These computer readable program instructions may be provided to a processor of a general purpose computer, special purpose computer, or other programmable data processing apparatus to produce a machine, such that the instructions, which execute via the processor of the computer or other programmable data processing apparatus, create means for implementing the functions/acts specified in the flowchart and/or block diagram block or blocks. These computer readable program instructions may also be stored in a computer readable storage medium that can direct a computer, a programmable data processing apparatus, and/or other devices to function in a particular manner, such that the computer readable storage medium having instructions stored therein comprises an article of manufacture including instructions which implement aspects of the function/act specified in the flowchart and/or block diagram block or blocks.
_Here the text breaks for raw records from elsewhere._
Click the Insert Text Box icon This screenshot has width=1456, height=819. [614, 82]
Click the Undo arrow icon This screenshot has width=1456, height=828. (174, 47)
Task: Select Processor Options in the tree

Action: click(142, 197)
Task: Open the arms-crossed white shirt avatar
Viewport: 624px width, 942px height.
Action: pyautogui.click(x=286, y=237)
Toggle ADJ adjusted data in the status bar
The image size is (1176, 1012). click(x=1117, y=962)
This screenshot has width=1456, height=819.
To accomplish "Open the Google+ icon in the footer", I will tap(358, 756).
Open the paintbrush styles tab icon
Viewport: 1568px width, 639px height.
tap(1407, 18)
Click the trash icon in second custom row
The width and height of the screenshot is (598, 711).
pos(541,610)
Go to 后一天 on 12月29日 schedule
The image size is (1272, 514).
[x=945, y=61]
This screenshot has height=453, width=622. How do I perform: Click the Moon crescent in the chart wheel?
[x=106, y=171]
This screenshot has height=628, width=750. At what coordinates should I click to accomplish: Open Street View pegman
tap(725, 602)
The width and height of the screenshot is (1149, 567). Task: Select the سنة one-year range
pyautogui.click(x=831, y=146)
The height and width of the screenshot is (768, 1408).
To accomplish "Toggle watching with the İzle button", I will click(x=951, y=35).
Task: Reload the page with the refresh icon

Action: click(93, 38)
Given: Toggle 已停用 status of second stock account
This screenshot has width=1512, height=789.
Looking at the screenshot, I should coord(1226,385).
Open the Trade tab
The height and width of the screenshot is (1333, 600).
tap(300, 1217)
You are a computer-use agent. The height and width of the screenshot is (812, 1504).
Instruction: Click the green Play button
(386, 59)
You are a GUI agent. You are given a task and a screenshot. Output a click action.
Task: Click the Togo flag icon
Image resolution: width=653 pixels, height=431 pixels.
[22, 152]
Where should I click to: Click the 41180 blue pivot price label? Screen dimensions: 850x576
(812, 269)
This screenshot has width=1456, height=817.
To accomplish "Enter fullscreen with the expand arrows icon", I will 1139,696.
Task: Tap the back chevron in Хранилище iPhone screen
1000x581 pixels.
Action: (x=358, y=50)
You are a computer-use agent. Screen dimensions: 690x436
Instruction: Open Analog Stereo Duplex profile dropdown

The computer readable program instructions may also be loaded onto a computer, other programmable data processing apparatus, or other device to cause a series of operational steps to be performed on the computer, other programmable apparatus or other device to produce a computer implemented process, such that the instructions which execute on the computer, other programmable apparatus, or other device implement the functions/acts specified in the flowchart and/or block diagram block or blocks.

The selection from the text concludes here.